# Document text:
────────

Baby Monitor Rebuild Is Also ESP8266 Audio Streaming How-To

July 15, 2016

[Sven337]’s rebuild of a cheap and terrible baby monitor isn’t super visual, but it has so much more going on than it first seems. It’s also a how-to for streaming audio via UDP over WiFi with a pair of ESP8266 units, and includes a frank sharing of things that went wrong in the process and how they were addressed. [Sven337] even experimented with a couple of different methods for real-time compression of the transmitted audio data, for no other reason than the sake of doing things as well as they can reasonably be done without adding parts or spending extra money.

The original baby monitor had audio and video but was utterly useless for a number of reasons (French). The range and quality were terrible, and the audio was full of static and interference that was just as loud as anything the microphone actually picked up from the room. The user is left with two choices: either have white noise constantly coming through the receiver, or be unable to hear your child because you turned the volume down to get rid of the constant static. Our favorite part is the VOX “feature”: if the baby is quiet, it turns off the receiver’s screen; it has no effect whatsoever on the audio! As icing on the cake, the analog 2.4GHz transmitter interferes with the household WiFi when it transmits – which is all the time, because it’s always-on.

Small wonder [Sven337] decided to go the DIY route. Instead of getting dumped in the trash, the unit got rebuilt almost from the ground-up.

Re-using the enclosures meant that the DIY rebuild was something that looked as good as it worked. After all, [Sven337] didn’t want a duct-taped hack job in the nursery. But don’t let the ugly mess inside the enclosure fool you – there is a lot of detail work in this build. The inside may be a mess of wires and breakout boards, but it’s often a challenge to work within the space constraints of fitting a project into some other device’s enclosure.

The ESP8266 works but is not a completely natural fit for an audio baby monitor, as it lacks a quality ADC and DAC. But on the other hand it is cheap, it is easy to use, and it has plenty of processing power. These attributes are the reason the ESP8266 has made its way into so many projects, including household gadgets like this WiFi webcam.

18 thoughts on “Baby Monitor Rebuild Is Also ESP8266 Audio Streaming How-To”

Timothy Gray says:

July 15, 2016 at 4:18 pm

he makes some assumptions of electret microphones that are way off. no you dont have to amplify it as close as possible to the microphone, and no you dont have to have insanely stable power. I used to run electrets buried in earbuds on a 3 foot cable all the, time I then powered them with a 9V battery (yes over voltage) and ran into a small op amp then to feed a DAT recorder in my pocket for recording bootleg concert recordings. I was getting record quality that was better than most live album releases. by the end of the night I would be at 7 volts on the battery.

────────

# Given data:
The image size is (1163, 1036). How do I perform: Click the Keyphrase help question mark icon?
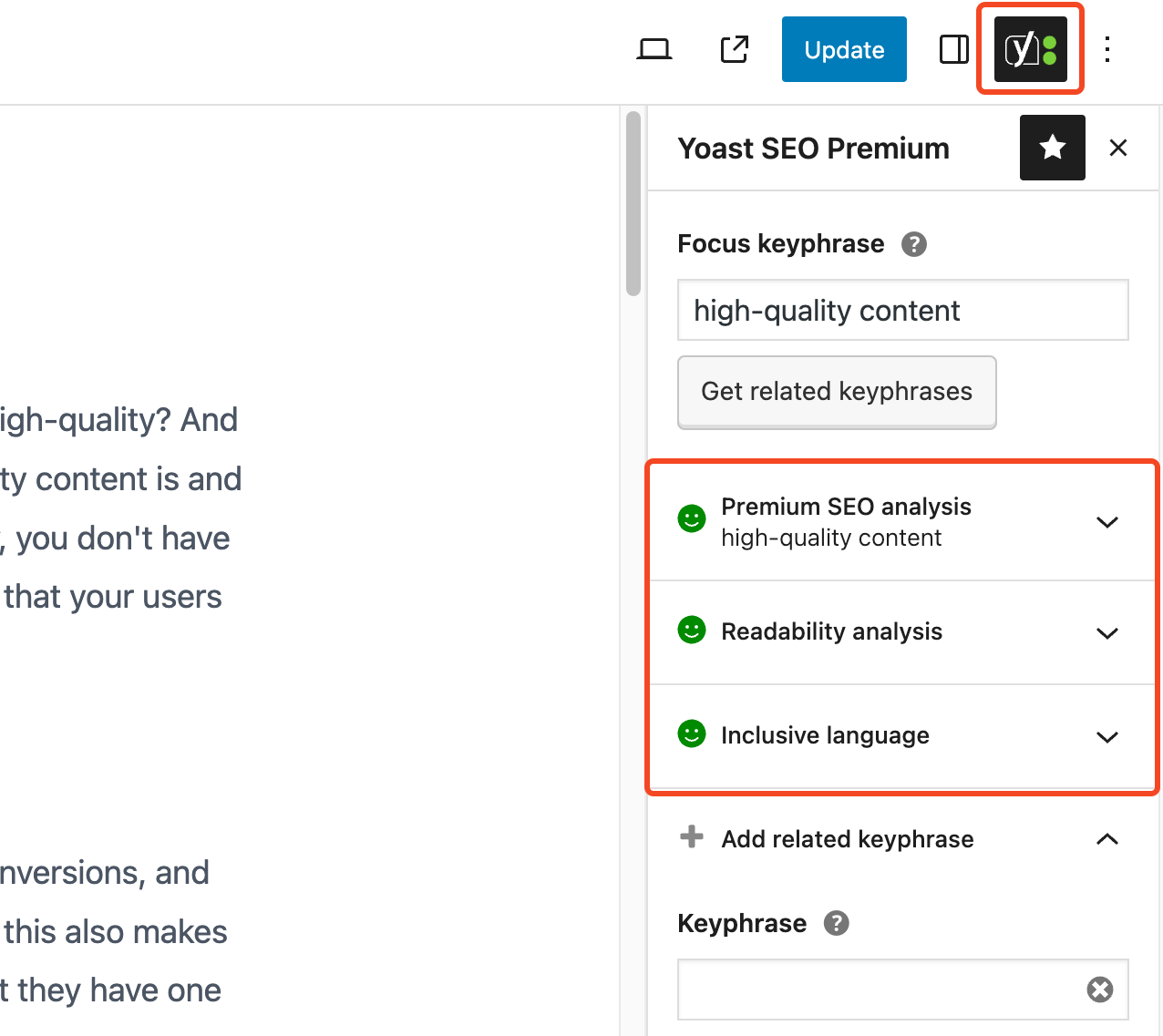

────────

# Goal:
Continue the write-up on the ESP8266 baby monitor rebuild, beginning right after its last sentence.

# Exercise result:
They are way way WAY more tolerant than he thinks.

Report comment

Reply
1. sven337 says:
  
  July 15, 2016 at 11:28 pm
  
  You are, Sir, missing the point. The reason why you need to amplify as close as possible to the microphone is to avoid the 10mV P-P signal being drowned in noise over long wires. Close to an ESP8266 I guarantee that it happens (otherwise I wouldn’t have spent weeks trying to deal with the noise), and the only reasonable way to make it not happen is to ensure that the unamplified analog signal has as little chance as possible of picking up noise, which is achieved by not making it travel far. The 10x amplified signal is much less vulnerable to noise, and can travel a few centimeters, even close to the ESP8266, to the LM358 that amplifies it further by 15x. At that point it’s quite solid, but I still minimized the distance with the ADC so the signal would travel in digital form as much as possible (that is immune to noise). This is to help with radio-induced noise.
  As for stability, I’m afraid you are missing the point as well. Whether the voltage is 9V or 7V is irrelevant, what matters is that it must be stable, that is, not oscillate. If the input voltage oscillates at any audio frequency, you’ll get that straight on the output. Unfortunately it’s easy to make that happen with digital electronics, poor filtering, and poor power supplies. It took me multiple tries to get it right and only did the NodeMCU Amica (vs. MCP1702-33 + ESP12F) really solve the problem. This is to help with supply-induced noise.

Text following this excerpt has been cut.